"drug protein interaction dataset"

"Accurate drug-target interaction (DTI) prediction is essential for accelerating computational drug discovery. However, current graph-based methods primarily rely on 1D sequences or basic 2D topologies, failing to effectively capture the fine-grained 3D geometry and intrinsic topological stability required for physically plausible predictions. Here, we propose the Heterogeneous Equivariant and Topological Network (HET-Net), a novel multi-modal framework that comprehensively models spatial and topological constraints. To robustly represent ligands, HET-Net features a multi-scale spatial drug perception module that integrates 3D-aware graph attention networks with persistent homology, simultaneously capturing local atomic arrangements and stable global topologies (e.g., persistent rings). Concurrently, target proteins are modeled via a geometric equivariant structural encoder mathematically guaranteeing 3D rotational equivariance while preserving critical spatial directionality.
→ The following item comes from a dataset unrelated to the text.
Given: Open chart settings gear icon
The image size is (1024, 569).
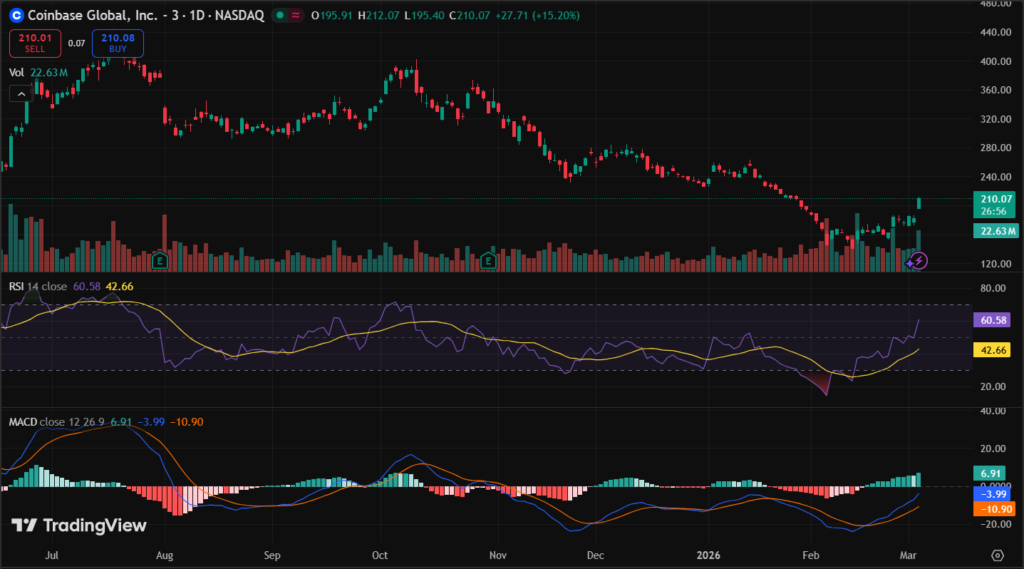Looking at the screenshot, I should (997, 554).
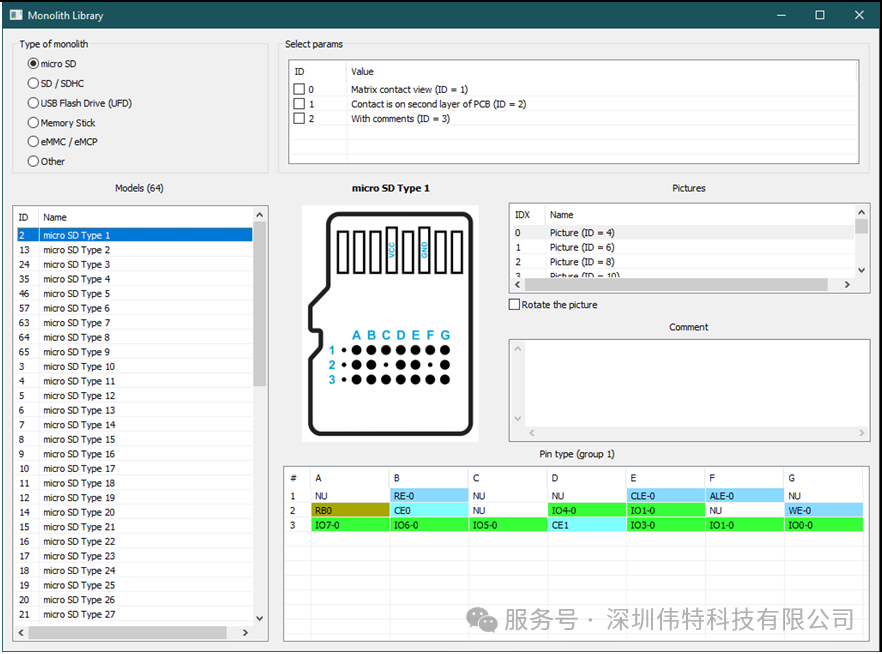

This structural encoding is further augmented by evolutionary context derived from protein language models. Finally, a hybrid architecture synergistically integrates these geometric, topological, and evolutionary descriptors. Extensive benchmarking across seven datasets demonstrates that HET-Net significantly outperforms state-of-the-art methods. Notably, HET-Net exhibits exceptional robustness in cold-start scenarios, highlighting its capability to generalize across novel chemical and biological spaces for real-world drug discovery."